1. Breaking Bad __________
2. Buffalo Bill & The Indians __________
3. The Naked Kiss __________
4. Rise of the Planet of the Apes __________
5. Sabrina __________
6. Safety Last __________
7. White Material __________
8. World on a Wire, __________

a) proceeds inevitably, as an origin story should.

b) justifies its title in the dreamy first reel, during which we (1) hear her voiceover narration; (2) follow the direction of her gaze; (3) read her suicide note; (4) inhabit her dreams; and (5) witness her beautiful performance in a rocking chair (back and forth and back and forth—long pause—and back). Also, did the film originate from a desire to know what Sunset Boulevard might have been if Norma’s estate hadn’t fallen into decay?

c) looked at another way, is not nearly long enough, considering it requires that a man re-learn what it feels like to know he is real. And yet, does it matter if we are data or atoms or irreducible? Whatever the case, we still have to confront the fact of living.

d) divides us among those who try to catch up with dreams and those who let dreams catch up with a resolute inner peace.

e) divides us among those who want the status quo and those who want change, both of which can be desired honestly, or dishonestly. The film is dedicated to the honest ones.

f) divides Americans into good neighborhoods and bad neighborhoods. But the people in bad neighborhoods are free to live their bad lives; the only truly dangerous people are those who might try to unite the two worlds, or suggest evidence of cross-pollination.

g) has great fun in the big city, with its architecture and crowds and transportation, in ways that moviemakers haven’t cared to do since the invention of sound. Sad.

h) confirms with the episode called “Fly,” if it wasn’t already sufficiently evident, that it is the greatest TV drama of all time, and finds Walter White asking, “At what point (how many seasons ago) should my life have ended, before I started to make things so much worse?” A few days later I found my iPod had magically been left paused on De La Soul’s “Eye Know,” and decided during my walk that if Walter’s question was to be expanded to all of human civilization, then “Eye Know” would be his answer.
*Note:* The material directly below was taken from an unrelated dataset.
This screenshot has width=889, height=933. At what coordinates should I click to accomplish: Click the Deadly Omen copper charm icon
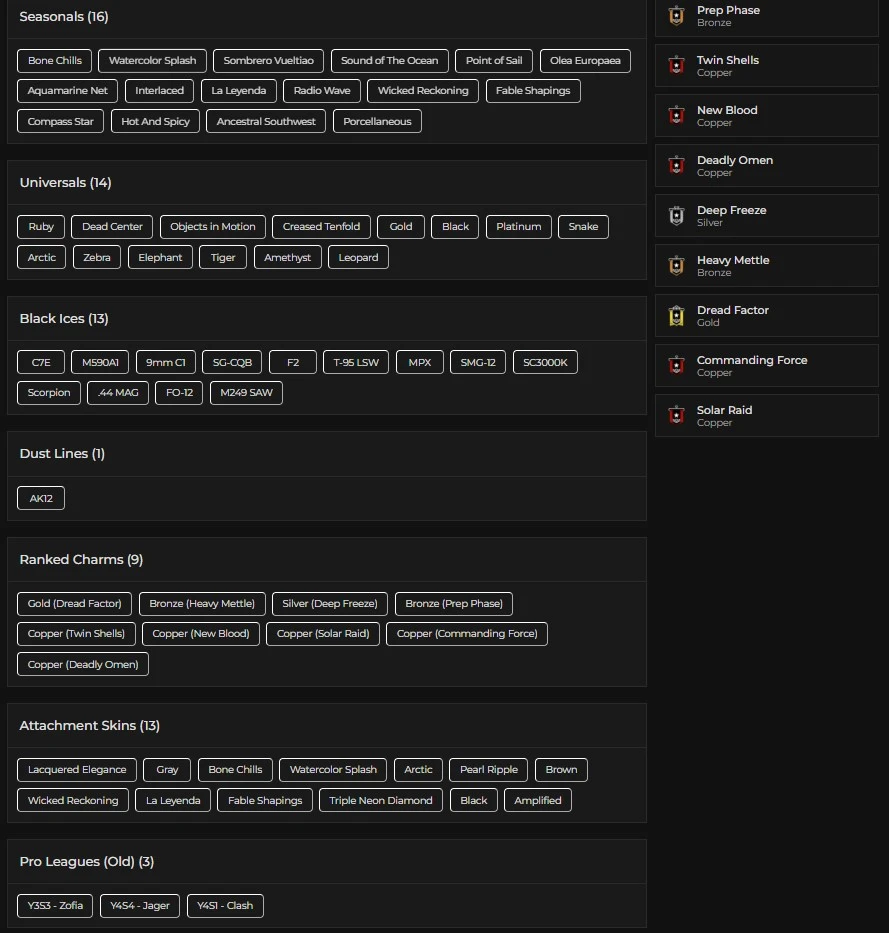[676, 166]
answers: 1. h; 2. d; 3. f; 4. a; 5. b; 6. g; 7. e; 8. c


Music

Mercury Rev – “Endlessly”
Mary Margaret O’Hara – Miss America
(American music, undoubtedly, but I still
can’t figure out what it’s referencing)

Mojave 3 – Ask Me Tomorrow
Yo La Tengo – Painful
Stereolab
(the latest “all I like,” to quote Radio Raheem)
Volcano Suns – The Bright Orange Years
No Doubt – “Sunday Morning”
(this really is the best song on Tragic Kingdom;
I was a pretty smart 8-year old, in certain ways)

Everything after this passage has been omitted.